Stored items
--- START ---

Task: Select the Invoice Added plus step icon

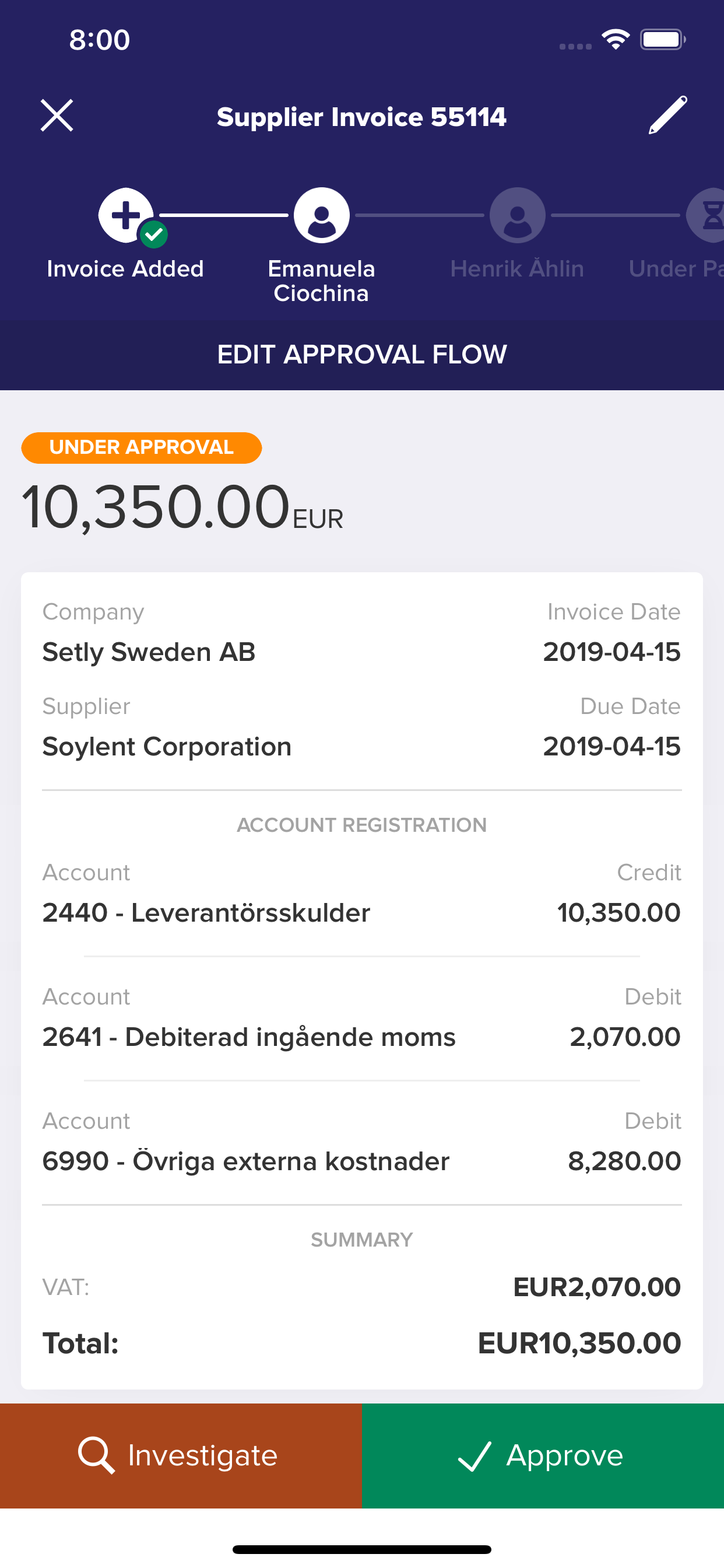Action: pos(125,215)
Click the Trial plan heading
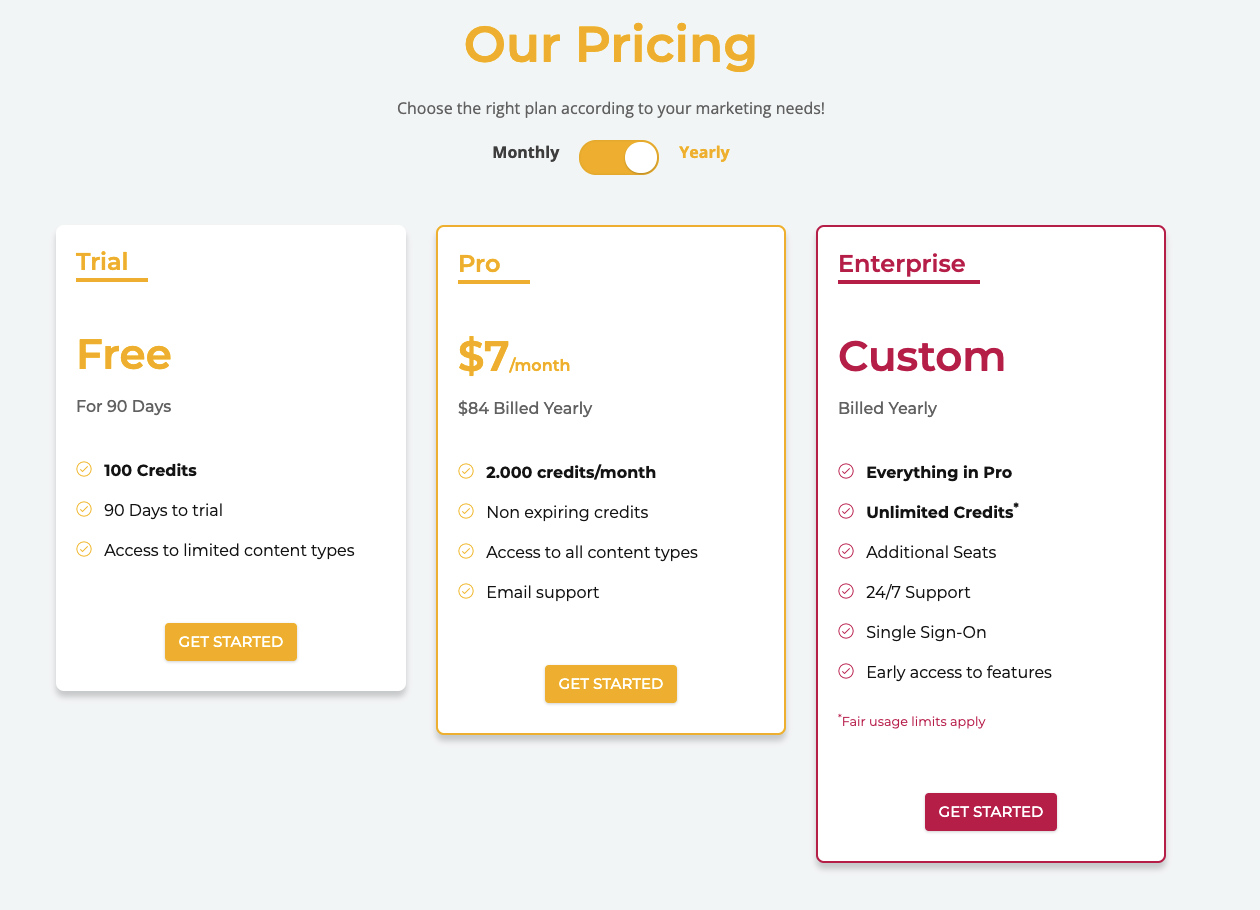 102,262
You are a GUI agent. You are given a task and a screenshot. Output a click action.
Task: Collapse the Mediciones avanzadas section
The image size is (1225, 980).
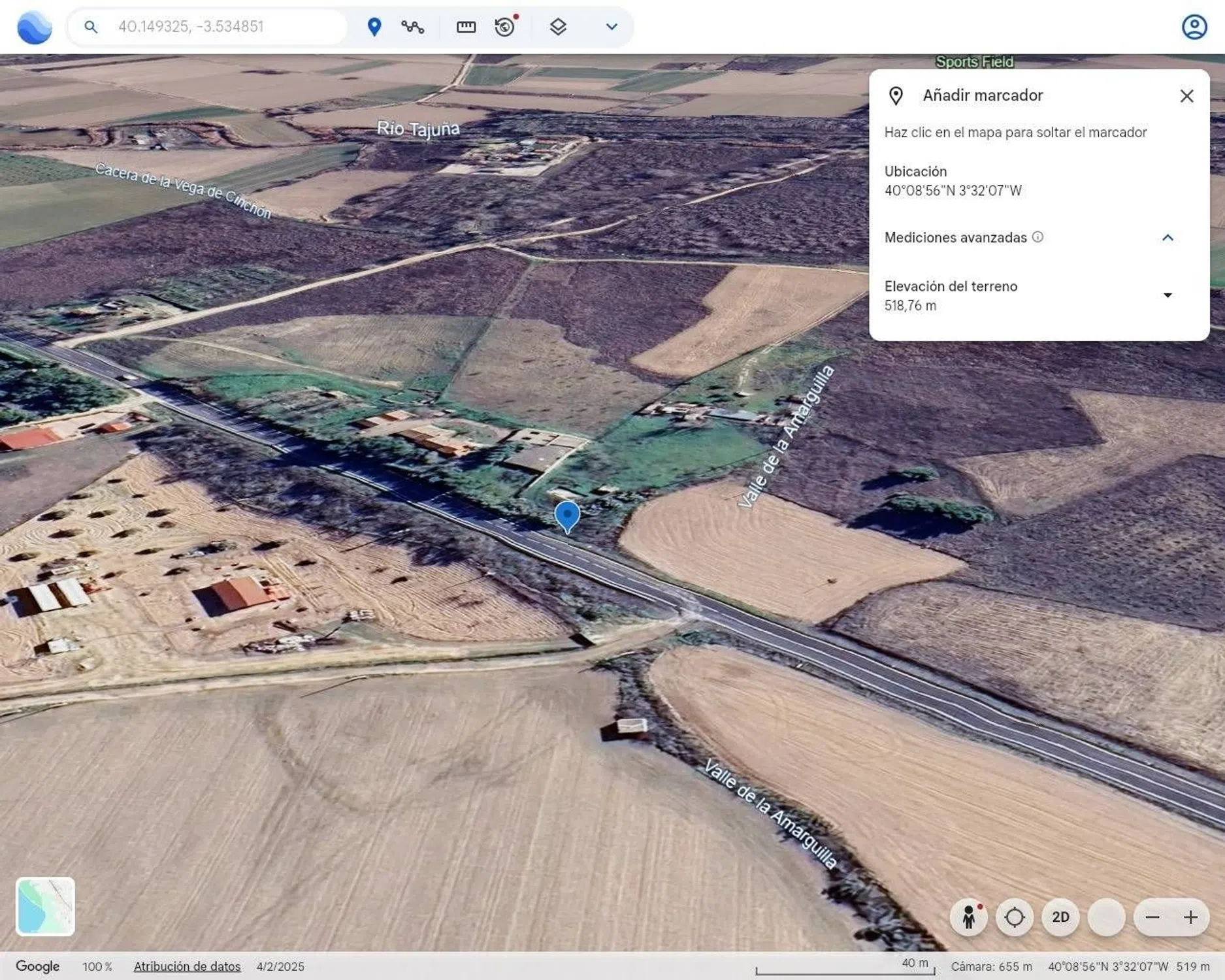pos(1167,238)
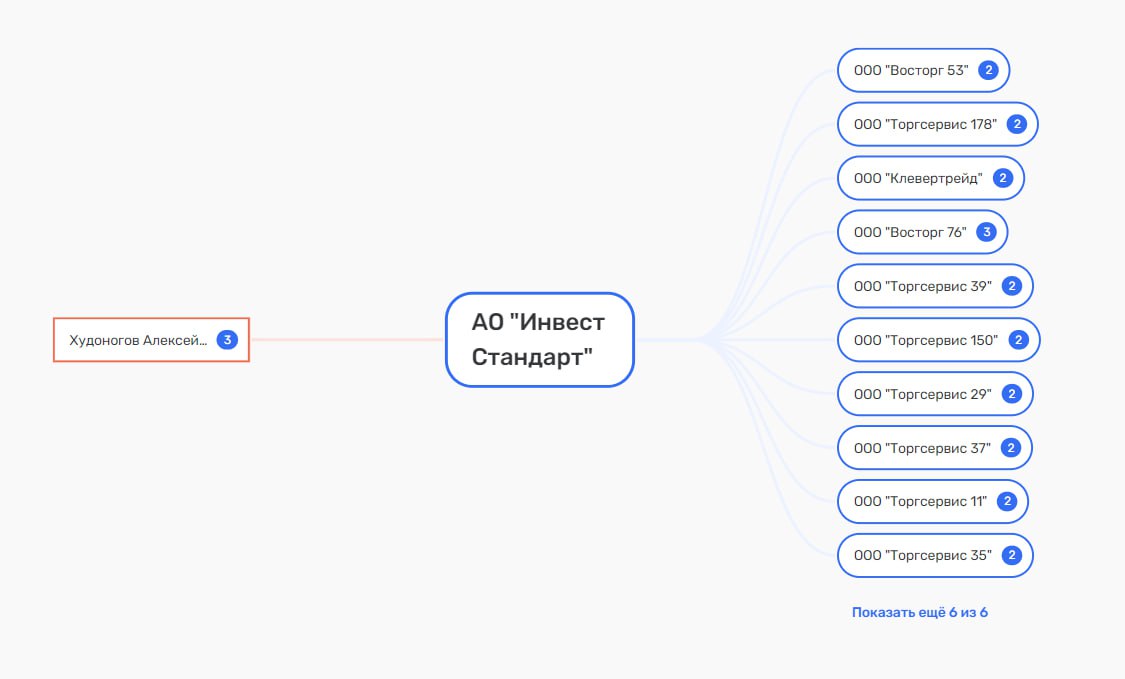The width and height of the screenshot is (1125, 679).
Task: Open the ООО "Торгсервис 150" node
Action: tap(926, 340)
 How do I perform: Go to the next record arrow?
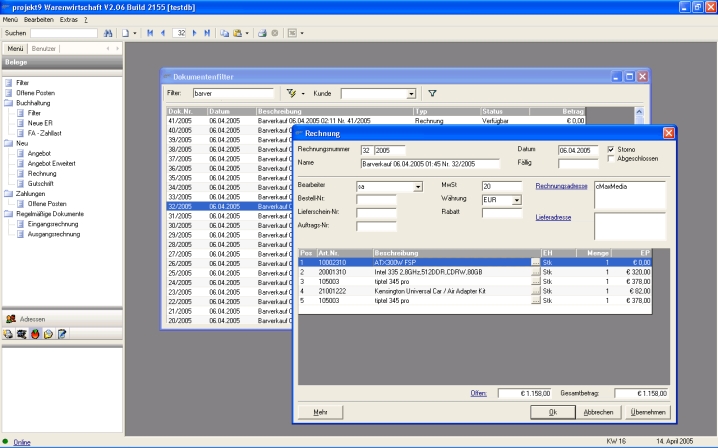pos(195,33)
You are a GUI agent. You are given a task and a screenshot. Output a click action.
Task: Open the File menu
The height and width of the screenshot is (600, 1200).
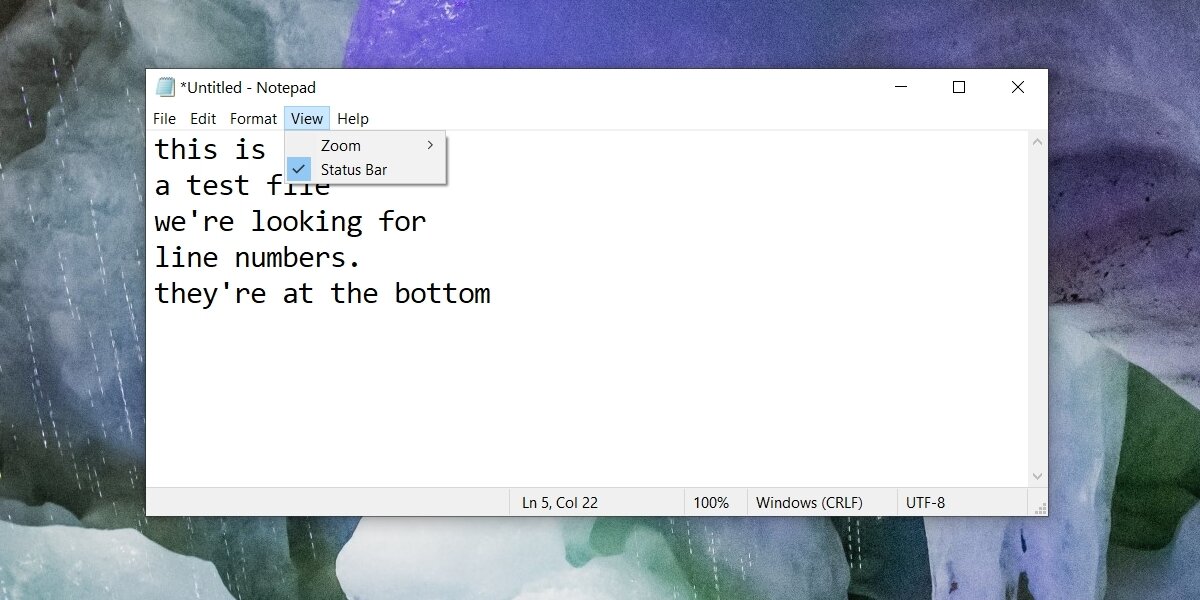pos(164,118)
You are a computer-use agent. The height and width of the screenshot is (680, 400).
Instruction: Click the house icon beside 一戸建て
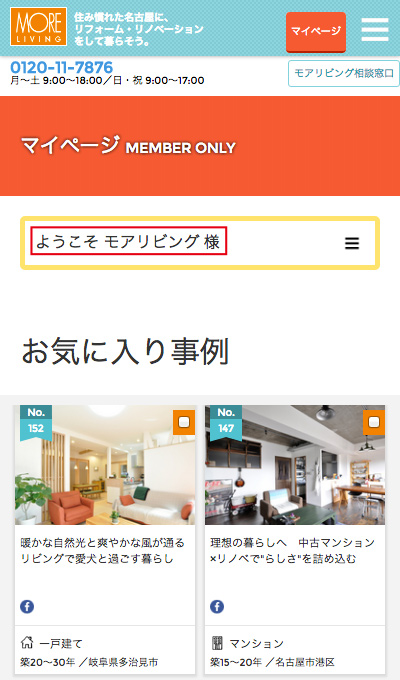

--- END ---

* _Task goal_: Repeat the entries verbatim; no pictures.

* _Reply_:
Task: Select the Invoice Added plus step icon

Action: pos(125,215)
Click the Trial plan heading
 102,262
You are a GUI agent. You are given a task and a screenshot. Output a click action.
Task: Collapse the Mediciones avanzadas section
The image size is (1225, 980).
pos(1167,238)
The width and height of the screenshot is (1125, 679).
Task: Open the ООО "Торгсервис 150" node
Action: tap(926, 340)
 How do I perform: Go to the next record arrow?
pos(195,33)
You are a GUI agent. You are given a task and a screenshot. Output a click action.
Task: Open the File menu
The height and width of the screenshot is (600, 1200).
pos(164,118)
You are a computer-use agent. The height and width of the screenshot is (680, 400).
Instruction: Click the house icon beside 一戸建て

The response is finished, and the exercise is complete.